Andreas Unterweger

keine delikatessen

Posted in Wie im Siebenten by andreasundschnurrendemia on 3. Juni 2010

Neulich in der sehr empfehlenswerten Wiener Literaturzeitschrift keine delikatessen – Bühne für SchriftBilder:

Hermann Niklas:

Andreas Unterweger, Wie im Siebenten, Literaturverlag Droschl: Graz und Wien, 2009.

Andreas Unterweger hat das Debüt  hingelegt: Ein Buch über das erste Buch. Ein Buch über das Schreiben, wie es aus dem Alltag und dem Fenster franst und „durch die Blätter der Bäume des Innenhofs rauscht“. Ein Buch über Liebe und Musik, und wie sie sich gegenseitig bedingen. Ein Buch darüber, wie einfach und schön alles sein kann.

In der Wohnung im Siebenten will Andreas sein Buch schreiben, das davon handelt wie Andreas und Judith in dieser Wohnung im Siebenten zusammenleben. Als Andreas das Buch dann tatsächlich schreibt, reflektiert er diese Zeit im Siebenten. In detailverliebten Bildern und literarischen Episoden erzählt Andreas Unterweger kurzweilige Sequenzen einer Liebesgeschichte, davon ausgehend verliert er sich in Kleinigkeiten und schweift scheinbar ab, um plötzlich und überraschend zum Punkt zu kommen. Mit seiner pointierten Sprache, mit dem leisen naiven Ton, der sich selbst nicht ganz ernst nimmt, versteht es Unterweger mit wenigen knappen Worten, seine poetischen Bilder in Szene zu setzen.

Das Buch sollte nach Andreas nur von einfachen und schönen Dingen handeln, denn es sollte vom Leben mit Judith handeln, und das war einfach und schön.

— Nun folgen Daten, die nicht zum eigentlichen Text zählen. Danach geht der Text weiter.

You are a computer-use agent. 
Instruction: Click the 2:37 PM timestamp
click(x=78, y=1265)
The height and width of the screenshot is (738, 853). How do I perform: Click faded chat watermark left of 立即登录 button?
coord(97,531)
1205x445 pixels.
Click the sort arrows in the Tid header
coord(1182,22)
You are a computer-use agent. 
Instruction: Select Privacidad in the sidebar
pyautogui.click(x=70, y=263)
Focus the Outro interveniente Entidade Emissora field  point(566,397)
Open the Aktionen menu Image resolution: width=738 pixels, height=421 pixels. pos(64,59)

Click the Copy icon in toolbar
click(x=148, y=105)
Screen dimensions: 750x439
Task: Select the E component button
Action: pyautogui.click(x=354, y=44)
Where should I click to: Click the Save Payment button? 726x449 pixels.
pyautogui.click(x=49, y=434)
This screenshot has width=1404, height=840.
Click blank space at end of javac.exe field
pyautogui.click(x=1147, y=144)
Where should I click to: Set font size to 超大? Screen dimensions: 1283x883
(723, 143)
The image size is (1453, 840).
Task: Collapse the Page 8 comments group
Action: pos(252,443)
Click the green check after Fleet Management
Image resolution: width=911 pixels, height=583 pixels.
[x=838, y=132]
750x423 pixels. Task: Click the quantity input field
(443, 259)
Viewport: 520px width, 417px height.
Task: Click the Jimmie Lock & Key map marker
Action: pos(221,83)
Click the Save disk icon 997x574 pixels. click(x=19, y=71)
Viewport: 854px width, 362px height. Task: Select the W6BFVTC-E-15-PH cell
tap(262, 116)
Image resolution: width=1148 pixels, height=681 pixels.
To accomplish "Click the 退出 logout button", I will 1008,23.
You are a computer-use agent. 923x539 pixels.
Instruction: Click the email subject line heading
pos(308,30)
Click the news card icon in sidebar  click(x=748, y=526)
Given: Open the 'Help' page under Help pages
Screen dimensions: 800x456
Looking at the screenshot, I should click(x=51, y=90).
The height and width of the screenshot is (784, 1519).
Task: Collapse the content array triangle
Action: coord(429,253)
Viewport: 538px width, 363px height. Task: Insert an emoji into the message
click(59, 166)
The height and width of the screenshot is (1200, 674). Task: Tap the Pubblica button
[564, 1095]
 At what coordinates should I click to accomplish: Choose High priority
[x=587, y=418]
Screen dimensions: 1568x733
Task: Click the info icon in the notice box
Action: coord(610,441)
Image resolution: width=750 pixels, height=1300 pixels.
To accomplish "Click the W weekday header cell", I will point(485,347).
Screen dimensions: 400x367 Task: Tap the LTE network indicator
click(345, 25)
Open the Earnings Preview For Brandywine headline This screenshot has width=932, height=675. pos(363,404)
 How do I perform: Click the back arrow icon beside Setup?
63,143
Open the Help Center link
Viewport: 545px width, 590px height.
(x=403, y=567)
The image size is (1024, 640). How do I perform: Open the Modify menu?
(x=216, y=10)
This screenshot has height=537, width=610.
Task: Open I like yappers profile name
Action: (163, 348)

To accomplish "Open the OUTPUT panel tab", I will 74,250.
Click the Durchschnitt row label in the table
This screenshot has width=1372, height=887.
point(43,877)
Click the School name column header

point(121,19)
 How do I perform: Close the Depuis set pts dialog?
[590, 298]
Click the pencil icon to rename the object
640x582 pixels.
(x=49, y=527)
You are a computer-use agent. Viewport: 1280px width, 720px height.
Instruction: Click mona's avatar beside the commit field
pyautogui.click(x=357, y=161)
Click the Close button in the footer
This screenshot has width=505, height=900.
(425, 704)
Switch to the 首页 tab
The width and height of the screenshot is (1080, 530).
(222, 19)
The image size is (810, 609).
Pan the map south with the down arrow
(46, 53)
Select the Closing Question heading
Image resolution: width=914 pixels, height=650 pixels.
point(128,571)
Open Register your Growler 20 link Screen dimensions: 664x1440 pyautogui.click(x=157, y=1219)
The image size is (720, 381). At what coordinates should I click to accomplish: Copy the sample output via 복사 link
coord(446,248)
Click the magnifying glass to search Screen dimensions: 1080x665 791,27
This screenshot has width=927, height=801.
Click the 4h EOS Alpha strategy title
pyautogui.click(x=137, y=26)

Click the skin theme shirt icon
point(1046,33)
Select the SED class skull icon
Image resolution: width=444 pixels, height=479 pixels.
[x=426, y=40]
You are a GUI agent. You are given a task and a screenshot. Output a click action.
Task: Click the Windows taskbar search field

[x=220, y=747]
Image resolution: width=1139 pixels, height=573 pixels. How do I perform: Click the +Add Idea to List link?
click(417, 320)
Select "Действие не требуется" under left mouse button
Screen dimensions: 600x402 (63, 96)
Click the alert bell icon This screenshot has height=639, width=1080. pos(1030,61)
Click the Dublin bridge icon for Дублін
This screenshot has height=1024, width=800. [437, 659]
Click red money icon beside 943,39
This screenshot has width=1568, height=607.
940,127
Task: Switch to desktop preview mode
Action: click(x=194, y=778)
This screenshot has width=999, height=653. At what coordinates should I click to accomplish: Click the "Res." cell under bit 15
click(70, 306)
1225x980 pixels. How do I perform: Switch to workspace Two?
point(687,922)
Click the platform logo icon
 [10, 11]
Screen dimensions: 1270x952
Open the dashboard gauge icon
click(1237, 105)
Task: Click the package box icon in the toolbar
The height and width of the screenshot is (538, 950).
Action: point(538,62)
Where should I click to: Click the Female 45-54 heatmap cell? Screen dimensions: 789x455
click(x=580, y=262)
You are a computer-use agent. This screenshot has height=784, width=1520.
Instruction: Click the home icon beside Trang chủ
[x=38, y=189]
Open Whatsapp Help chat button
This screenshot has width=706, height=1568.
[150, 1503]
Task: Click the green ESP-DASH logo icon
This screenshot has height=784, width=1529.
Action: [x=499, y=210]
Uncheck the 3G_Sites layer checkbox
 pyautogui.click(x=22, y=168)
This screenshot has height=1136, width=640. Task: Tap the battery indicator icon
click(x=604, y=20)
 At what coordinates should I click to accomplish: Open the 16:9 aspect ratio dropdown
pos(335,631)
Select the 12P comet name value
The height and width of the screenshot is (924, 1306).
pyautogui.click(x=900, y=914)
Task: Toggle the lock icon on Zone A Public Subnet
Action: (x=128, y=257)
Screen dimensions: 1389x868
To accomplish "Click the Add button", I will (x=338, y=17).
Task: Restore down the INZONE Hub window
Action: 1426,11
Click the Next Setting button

Dennoch ist es nicht so, wie der Klappentext verspricht: Wie im Siebenten steht nicht für Easy Living, und es ist keine leichte Unterhaltung an der Oberfläche!

Das „Ich, Andreas“ und das „Sie, Judith“ und das „Wir, Andreas und Judith“, das ständige Bestätigen als sich wiederholendes Mantra richtet sich gegen die anfangs noch versteckten Abgründe, gegen das Bedrohliche und Unaussprechliche, das da irgendwo zwischen den Zeilen hockt: Die Lochmenschen, die mit ihrem Hunger alles aufsaugen, Lebendtote mit bodenlos, dunklen Augen, „hinter deren Lachfältchen“ sich „der nackte Schädelknochen“ auftut. Und nicht zuletzt der Beziehungshorror, wenn sie sich stockend gegenüberstehen und sich nichts mehr zu sagen haben.

Andreas Unterweger spielt mit seinen eingezogenen Ebenen, flechtet essayistische Abhandlungen über Dante, Lennon, Dylan ein (die von der Idee her gut angelegt waren, aber die kürzer gehalten vermutlich noch würziger gewirkt hätten), spart nicht mit Zitaten, reflektiert sich und das Buch nicht nur im Text, sondern es wird auch in zahlreichen Fußnoten und Anmerkungen ungehemmt weiter analysiert und richtiggestellt, er erteilt am Schluss noch der (fiktiven?) Herausgeberin des Buches das Wort, und lässt das alles nicht kompliziert erscheinen, sondern einfach und schön.

Und unterhaltsam: Zumindest Robert Scoon, Fernfahrer und Mystiker, sollte hier nicht unerwähnt bleiben. Mit ihm wäre die Welt eine bessere!

Ein raffiniert konstruiertes Buch, das – selten genug – mit einer Leichtfüßigkeit daherkommt, als wäre tatsächlich alles so einfach, wie man gar nicht zu träumen wagt.